Finalmente, de acordo com os parâmetros traçados no texto oferecido pelo Legal Grounds Institute, foi estabelecido que os equipamentos eletrônicos de uso pessoal comercializados no país que permitam acesso à internet deverão conter informe aos “pais ou responsáveis sobre a necessidade de proteger crianças e adolescentes do acesso a sítios com conteúdo impróprio ou inadequado para essa faixa etária, nos termos da regulamentação” (PL nº 2.628, artigo 22).

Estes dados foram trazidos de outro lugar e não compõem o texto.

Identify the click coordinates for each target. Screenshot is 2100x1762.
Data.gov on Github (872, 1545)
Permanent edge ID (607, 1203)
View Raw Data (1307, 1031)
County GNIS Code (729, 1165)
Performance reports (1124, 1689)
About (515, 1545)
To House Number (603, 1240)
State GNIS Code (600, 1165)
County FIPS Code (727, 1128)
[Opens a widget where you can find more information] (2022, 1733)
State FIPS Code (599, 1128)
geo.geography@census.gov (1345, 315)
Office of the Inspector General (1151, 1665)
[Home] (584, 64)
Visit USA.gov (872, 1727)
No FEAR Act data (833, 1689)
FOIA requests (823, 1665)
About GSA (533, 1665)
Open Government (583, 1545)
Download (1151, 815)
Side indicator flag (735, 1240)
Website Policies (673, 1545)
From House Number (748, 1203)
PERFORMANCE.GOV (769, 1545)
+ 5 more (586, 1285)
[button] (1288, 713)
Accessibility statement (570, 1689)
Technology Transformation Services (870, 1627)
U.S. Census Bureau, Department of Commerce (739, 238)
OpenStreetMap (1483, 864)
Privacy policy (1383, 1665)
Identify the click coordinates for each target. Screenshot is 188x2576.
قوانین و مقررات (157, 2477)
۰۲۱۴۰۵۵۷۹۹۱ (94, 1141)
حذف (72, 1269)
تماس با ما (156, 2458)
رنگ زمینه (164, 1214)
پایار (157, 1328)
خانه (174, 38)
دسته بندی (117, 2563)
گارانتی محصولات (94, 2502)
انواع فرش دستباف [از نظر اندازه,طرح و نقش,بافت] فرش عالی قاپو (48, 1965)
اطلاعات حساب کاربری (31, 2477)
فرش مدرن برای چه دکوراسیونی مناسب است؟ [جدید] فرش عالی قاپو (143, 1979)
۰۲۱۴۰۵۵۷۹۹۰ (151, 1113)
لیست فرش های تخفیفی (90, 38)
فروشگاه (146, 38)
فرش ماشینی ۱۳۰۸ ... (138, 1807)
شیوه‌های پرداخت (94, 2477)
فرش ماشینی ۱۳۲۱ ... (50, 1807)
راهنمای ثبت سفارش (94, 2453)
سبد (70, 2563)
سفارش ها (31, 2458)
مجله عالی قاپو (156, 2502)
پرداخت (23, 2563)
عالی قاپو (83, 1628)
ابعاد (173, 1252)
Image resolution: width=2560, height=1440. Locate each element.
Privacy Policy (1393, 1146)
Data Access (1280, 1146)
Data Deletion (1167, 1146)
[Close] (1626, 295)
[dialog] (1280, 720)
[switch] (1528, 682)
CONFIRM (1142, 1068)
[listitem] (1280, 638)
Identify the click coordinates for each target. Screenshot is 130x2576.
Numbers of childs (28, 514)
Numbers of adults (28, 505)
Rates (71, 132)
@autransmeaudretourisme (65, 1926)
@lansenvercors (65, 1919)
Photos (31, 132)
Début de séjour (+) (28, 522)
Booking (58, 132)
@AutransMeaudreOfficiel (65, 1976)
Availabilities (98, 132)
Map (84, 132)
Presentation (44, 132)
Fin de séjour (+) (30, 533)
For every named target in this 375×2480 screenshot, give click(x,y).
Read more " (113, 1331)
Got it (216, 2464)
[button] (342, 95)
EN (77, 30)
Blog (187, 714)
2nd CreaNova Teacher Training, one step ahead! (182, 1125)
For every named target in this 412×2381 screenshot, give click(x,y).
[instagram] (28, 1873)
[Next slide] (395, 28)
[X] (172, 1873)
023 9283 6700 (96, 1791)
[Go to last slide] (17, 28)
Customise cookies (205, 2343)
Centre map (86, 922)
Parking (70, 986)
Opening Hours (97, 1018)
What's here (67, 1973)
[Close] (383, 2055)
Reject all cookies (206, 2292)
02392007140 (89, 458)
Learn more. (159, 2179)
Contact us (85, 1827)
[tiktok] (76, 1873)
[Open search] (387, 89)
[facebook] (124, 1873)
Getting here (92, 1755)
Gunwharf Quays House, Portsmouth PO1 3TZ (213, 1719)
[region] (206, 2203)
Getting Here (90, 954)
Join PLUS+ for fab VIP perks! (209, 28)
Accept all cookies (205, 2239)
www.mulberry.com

A elaboração de um projeto de lei voltado exclusivamente para a proteção de dados pessoais de crianças e adolescentes, com foco em suas interações no ambiente digital, representa um ganho de qualidade e um avanço substancial em prol da proteção integral dessa parcela da população. A nossa nota técnica, contendo a íntegra dos textos recentes publicados na presente coluna sobre o tema e com quadro-comparativo entre texto de lei sugerido pelo Legal Grounds Institute e o texto original do PL nº 2.628, pode ser acessada aqui (https://legalgroundsinstitute.com/blog/analise-comparativa-a-protecao-de-dados-pessoais-de-criancas-e-adolescentes-e-o-pl-2628-2022/).
[1] Disponível em: https://www.conjur.com.br/2023-abr-27/direito-digital-protecao-dados-criancas-adolescentes-brasil-mundo.
[2] Definidas no artigo 2º, V do PL nº 2.628 como “funcionalidade disponível em certos jogos eletrônicos que permite a aquisição, mediante pagamento, pelo jogador, de itens ou vantagens aleatórias, sem a garantia de sua efetiva utilidade”.